● TAREAS POR HACER:
1. En la reflexión, ¿qué lugar visitó el sacerdote antes de hacer la declaración que publicó la revista?
2. Transcribe de la reflexión el pasaje entre "(Hago un paréntesis)" y "en la cárcel.", ambos incluidos.
3. Según la reflexión, ¿a qué cosas siguió siendo fiel el preso después de volver a Dios? Enuméralas todas.

● FRAGMENTO DEL DOCUMENTO:
------------------------
¿Vale algo un hombre?

28. enero 2011 | Por | Categoria: Reflexiones

Una vez más —y les aseguro que no va a ser la última— que reflexionamos sobre la dignidad de la persona humana. Nos seguimos preguntando cada vez con más interés: ¿vale algo un hombre? ¿vale algo una mujer?…
Y si vale mucho una persona, ¿vale la pena o no vale la pena trabajar y hacer algo por ella?
(Hago un paréntesis) Aún no hemos empezado a hablar y a escucharnos, y a estas horas ya me ha salido cinco o seis veces la palabra vale. El verbo valer a cada instante. Tratándose de la persona humana, estamos diciendo sin querer que es algo que no tiene precio. ¡Tanto vale!…

Este precio invaluable de la persona humana lo vamos a intuir en una carta que publicaba una revista. Se trata de la declaración que un sacerdote hizo después de visitar un penal de nuestras tierras. Me ha conmovido, y sus palabras nos van a motivar la reflexión de este día. Cuenta el sacerdote lo siguiente.

Entré en la cárcel, donde los presos se hacinaban por doquier. Casi todos miraban con simpatía grande al sacerdote, y cada uno me venía con su historia.
– Yo, ya lo ve, aquí me tiene por una tontería que robé.
– Yo no hice nada. Pero un compañero me echó la culpa, y fui yo a quien metieron en la cárcel.
Así se expresaban casi todos. O inocentes, o muy poco culpables. Pero algunos llevaban su sinceridad a límites extraordinarios. Como uno que decía sin miedos:
– Yo, ¿por qué voy a mentir?… Y me relató su espeluznante historia, con todos los crímenes que le sepultaron para siempre en el duro penal. Llegué a trabar con este último una verdadera amistad. Vuelto a Dios, siguió siendo la personificación de la fidelidad a la oración, a la Misa y Comunión dominical, y a un apostolado que le empujaba siempre, con gran celo y entusiasmo, a ganar a otros compañeros para ese Cristo que a él le había traído la paz.
------------------------
● DATOS:

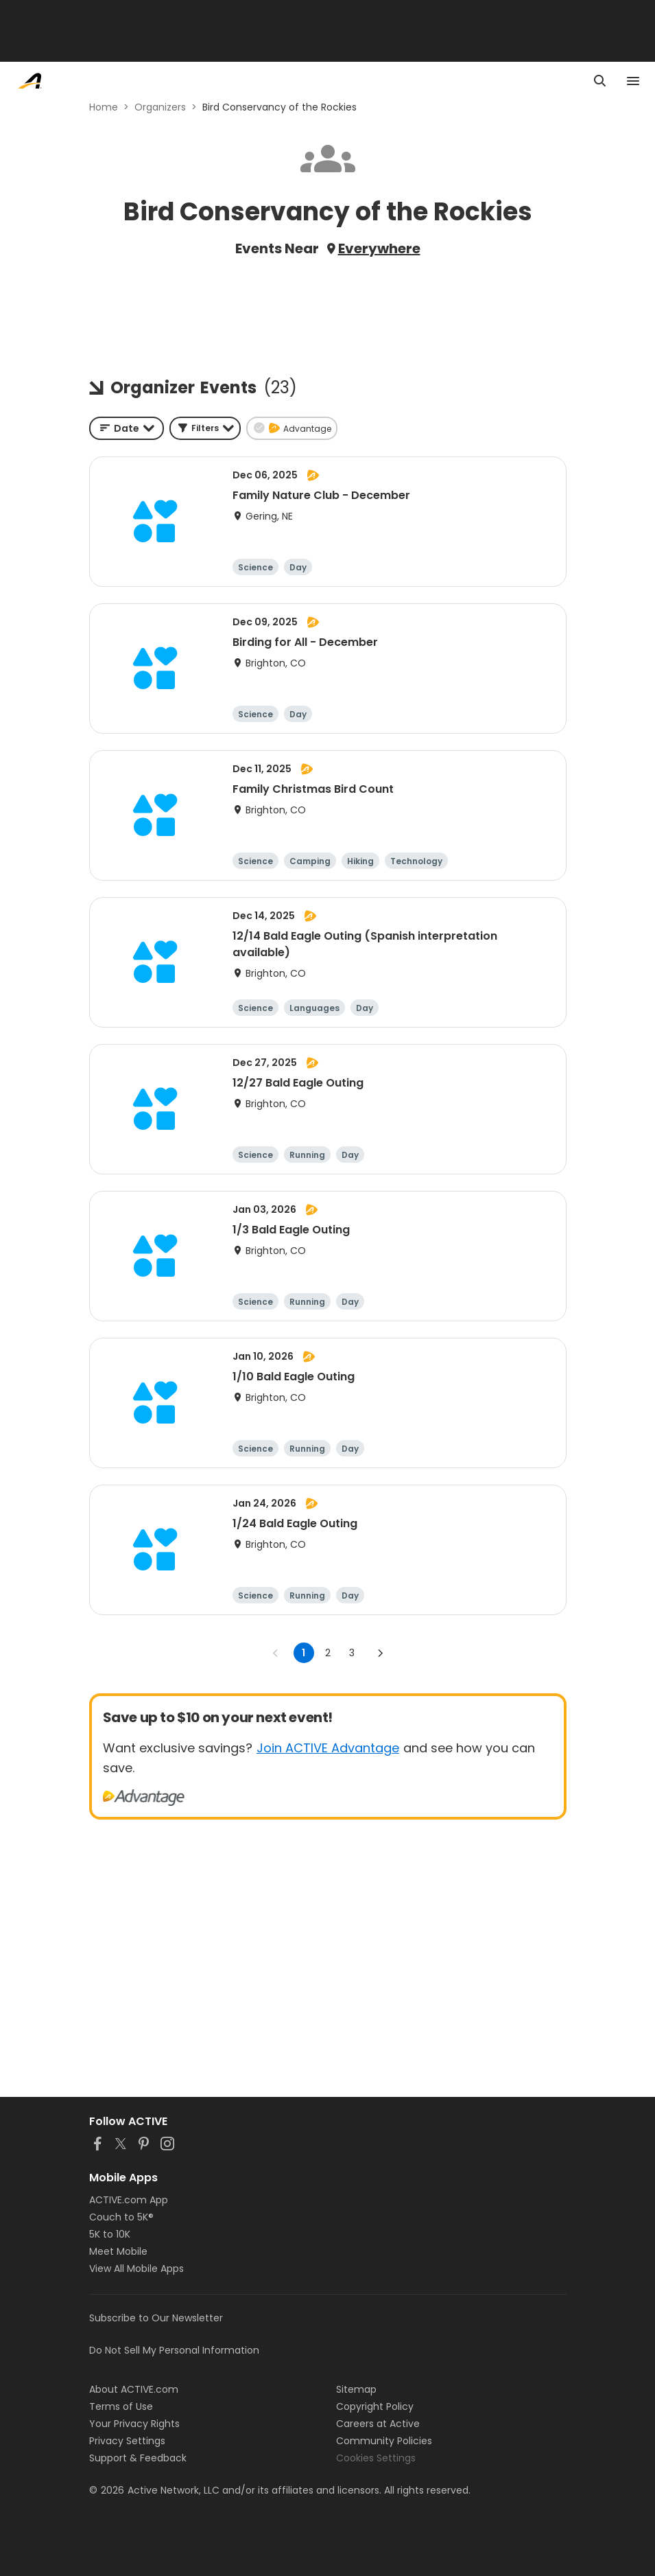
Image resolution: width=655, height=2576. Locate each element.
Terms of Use (121, 2406)
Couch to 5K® (121, 2217)
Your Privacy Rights (134, 2423)
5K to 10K (109, 2234)
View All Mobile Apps (136, 2268)
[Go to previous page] (275, 1653)
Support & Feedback (138, 2458)
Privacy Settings (127, 2441)
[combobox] (126, 428)
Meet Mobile (118, 2251)
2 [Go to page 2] (328, 1653)
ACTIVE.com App (128, 2200)
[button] (205, 428)
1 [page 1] (303, 1653)
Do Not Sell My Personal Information (174, 2350)
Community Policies (384, 2441)
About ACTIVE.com (133, 2389)
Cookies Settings (376, 2458)
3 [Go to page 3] (352, 1653)
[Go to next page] (380, 1653)
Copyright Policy (375, 2406)
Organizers (160, 107)
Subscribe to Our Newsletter (156, 2318)
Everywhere (379, 248)
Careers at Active (378, 2423)
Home (103, 107)
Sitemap (356, 2389)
------------------------
● EJERCICIO RESUELTO:
1. Un penal.

2.
(Hago un paréntesis) Aún no hemos empezado a hablar y a escucharnos, y a estas horas ya me ha salido cinco o seis veces la palabra vale. El verbo valer a cada instante. Tratándose de la persona humana, estamos diciendo sin querer que es algo que no tiene precio. ¡Tanto vale!…

Este precio invaluable de la persona humana lo vamos a intuir en una carta que publicaba una revista. Se trata de la declaración que un sacerdote hizo después de visitar un penal de nuestras tierras. Me ha conmovido, y sus palabras nos van a motivar la reflexión de este día. Cuenta el sacerdote lo siguiente.

Entré en la cárcel, donde los presos se hacinaban por doquier. Casi todos miraban con simpatía grande al sacerdote, y cada uno me venía con su historia.
– Yo, ya lo ve, aquí me tiene por una tontería que robé.
– Yo no hice nada. Pero un compañero me echó la culpa, y fui yo a quien metieron en la cárcel.

3. La oración; la Misa y Comunión dominical; un apostolado.